Cuando el liderazgo no es suficiente
David Fischman
 
Íntroducción (Extracto)

Cuentan que había dos pueblos amigos que tenían sus tierras
colindantes y que competían sanamente vendiendo sus cosechas en
el mismo mercado. Por un tiempo estos pueblos fueron prósperos,
obtenían buenas cosechas y vendían sus productos. Ambos sacaban
su agua de pozos subterráneos.

Un día el primer pueblo encontró que sus plantas se marchitaban,
por lo que la producción de frutos bajó sustancialmente. El segundo pueblo aprovechó la oportunidad y aumentó sus precios en los mercados, obteniendo fuertes ganancias. El primer pueblo descubrió
que el agua del pozo con la que regaban sus plantas estaba
contaminada, por lo que cavaron otro, pero encontraron igualmente
agua en mal estado.

El primer pueblo empezó a sospechar del segundo: quizá el segundo pueblo estaba contaminando su agua para vender más caros sus productos. Era la única explicación. Decidieron declararle la guerra al segundo pueblo y tomar sus tierras a la fuerza. Así, se vengarían y contarían con agua no contaminada para regar sus cultivos. La guerra fue ardua, pero el primer pueblo tenía más gente y se apoderó de las tierras. El segundo pueblo tuvo que mudarse a unos territorios lejanos y empezar todo de nuevo. El primer pueblo, que ahora ocupaba las tierras sembradas del segundo, empezó a prosperar. Vendían sus productos a
buen precio y todo parecía caminar bien. Pero, al poco tiempo, nuevamente las plantas empezaron a morir y descubrieron que otra vez
la causa era el agua contaminada del pozo. Ahora no tenían a quién
echarle la culpa: el segundo pueblo estaba lejos y no podía haberles
hecho daño.

Como no había culpables aparentes, investigaron las causas a fondo y se sorprendieron al descubrir que ellos mismos contaminaban su propia agua. La sustancia química que usaban para lavar sus cultivos, para obtener una mejor presentación y precio en el mercado, era el principal contaminante de su agua. El daño era causado por algo que ellos mismos hacían, pero no eran conscientes de las consecuencias en el agua subterránea.
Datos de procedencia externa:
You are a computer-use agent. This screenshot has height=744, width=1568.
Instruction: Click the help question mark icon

Esta historia es una buena analogía del mundo empresarial. De que las personas actúan en la empresa sin ser conscientes de cómo sus actos afectan la cultura o, en el caso de la historia, de que estos afectan el «agua subterránea». El agua subterránea es un elemento vital para que los campos puedan dar buenas cosechas. De manera similar, la cultura empresarial, que normalmente es subterránea —es decir, no somos conscientes de ella—, tiene un impacto enorme en los resultados de la organización.
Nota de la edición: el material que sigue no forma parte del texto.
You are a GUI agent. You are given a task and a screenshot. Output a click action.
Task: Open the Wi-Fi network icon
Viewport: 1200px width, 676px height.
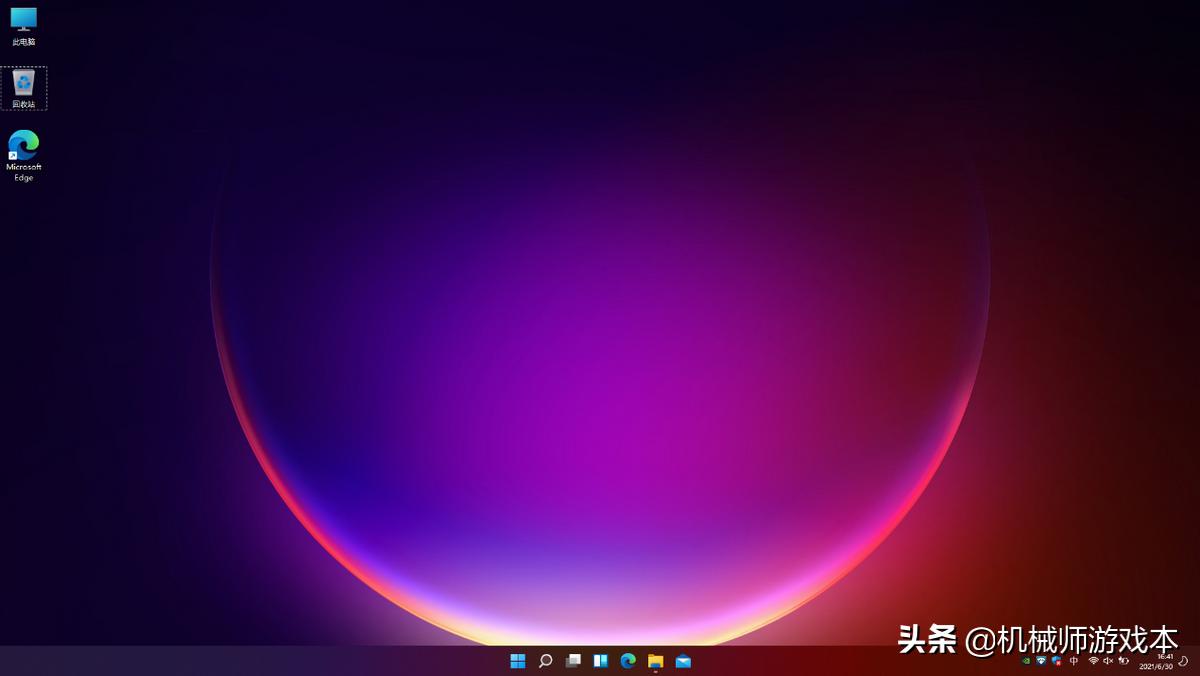1094,661
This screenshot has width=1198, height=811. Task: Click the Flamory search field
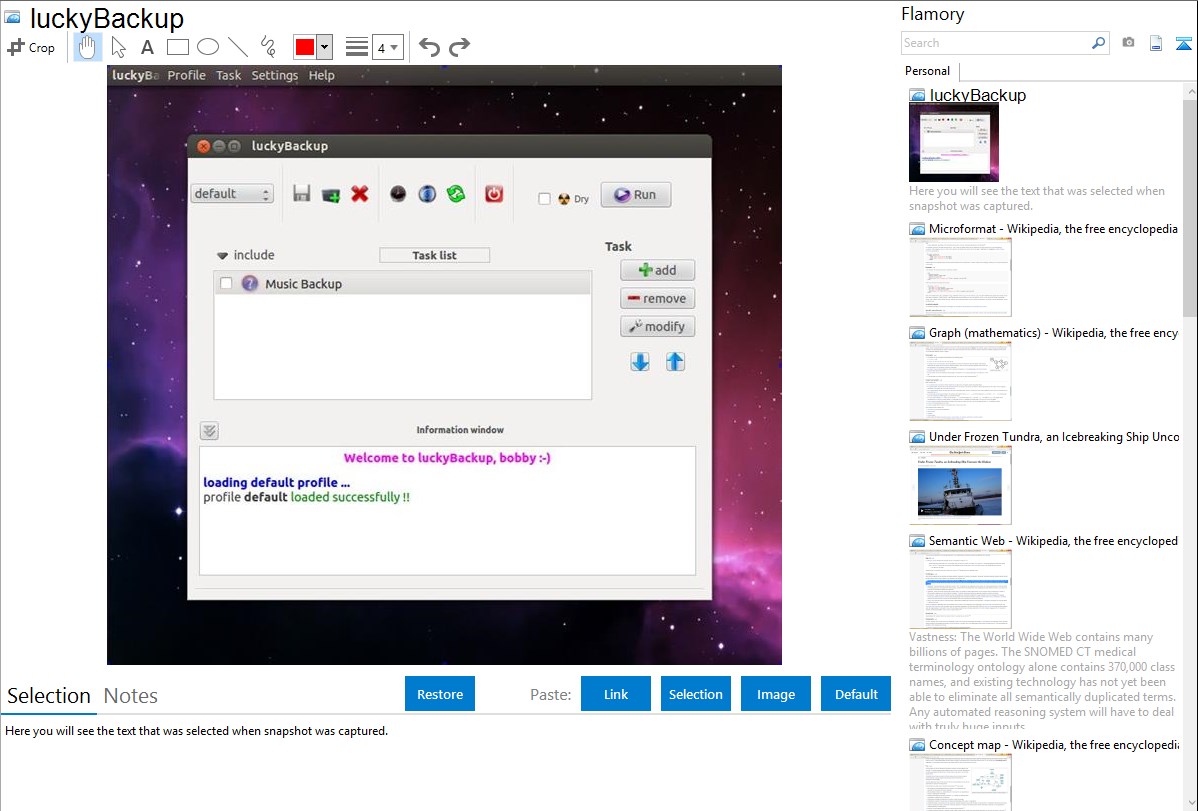[995, 43]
Si la cultura es tan importante para los resultados, es crucial que
todas aquellas personas que trabajen en una empresa desarrollen su
inteligencia cultural. La inteligencia cultural la defino como un
conjunto de cuatro capacidades:
• La capacidad de diagnosticar el conjunto de creencias y
supuestos que componen la cultura de una organización.
• La capacidad de tomar conciencia de cómo cada uno de nuestros
actos, comentarios, reacciones y emociones afecta la cultura.
• La capacidad de tomar conciencia de cómo los actos, comentarios,
reacciones y emociones de los demás impactan en la cultura.
• La capacidad de influenciar positivamente, a través de diversas
estrategias, en la creación de la cultura que la empresa necesita
para competir con éxito en su mercado.

Como comentamos antes, la cultura es el agua subterránea de la
historia, es un elemento indispensable para crear una buena cosecha
empresarial. Pero esa «agua» hay que saber cuidarla y protegerla para que sea el «agua» que los campos de la empresa necesitan para desarrollar su máximo potencial. Es allí donde se requiere la inteligencia cultural.
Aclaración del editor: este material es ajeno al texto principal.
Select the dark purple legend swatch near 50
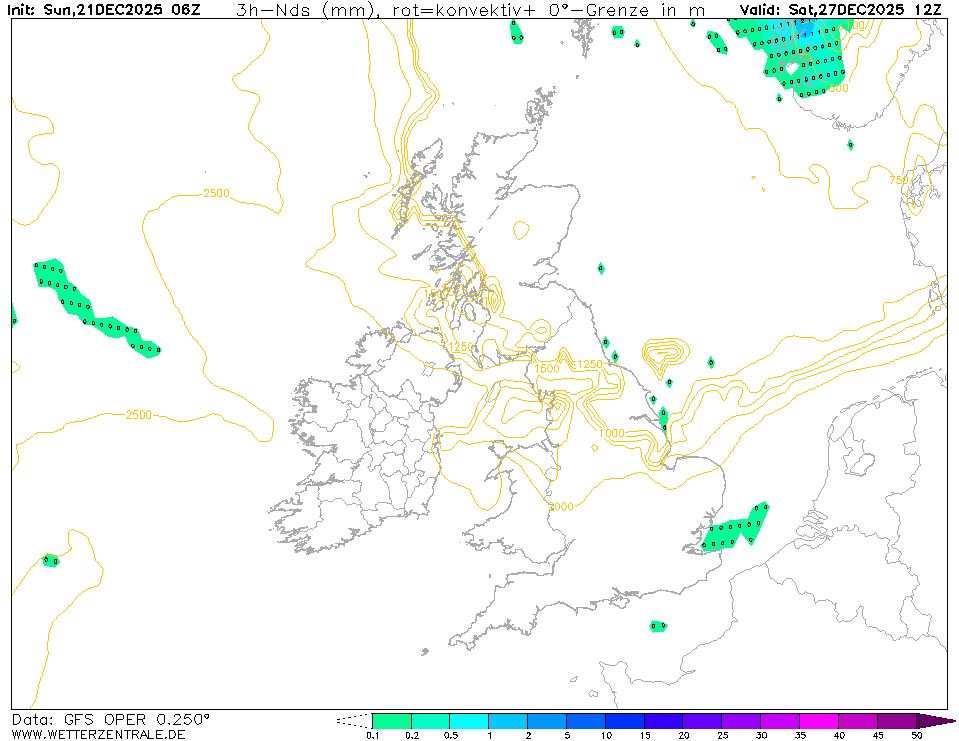 click(x=896, y=720)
Este libro es el resultado de quince años de estudios de liderazgo, investigación y consultorías en empresas. En mi experiencia he visto que muchas organizaciones invierten miles de dólares capacitando en liderazgo, pero no obtienen buenos resultados. Invierten en talleres, cursos, mandan a capacitar a su personal al extranjero, pero las conductas de liderazgo no mejoran. ¿Cuál es la razón? El liderazgo es difícil enseñarlo. El liderazgo se aprende con el ejemplo y, en muchos casos, es una consecuencia de la cultura de una organización. El libro Cuando el liderazgo no es suficiente nos permite entender el concepto del liderazgo en una perspectiva más amplia, en el contexto de la cultura de la organización.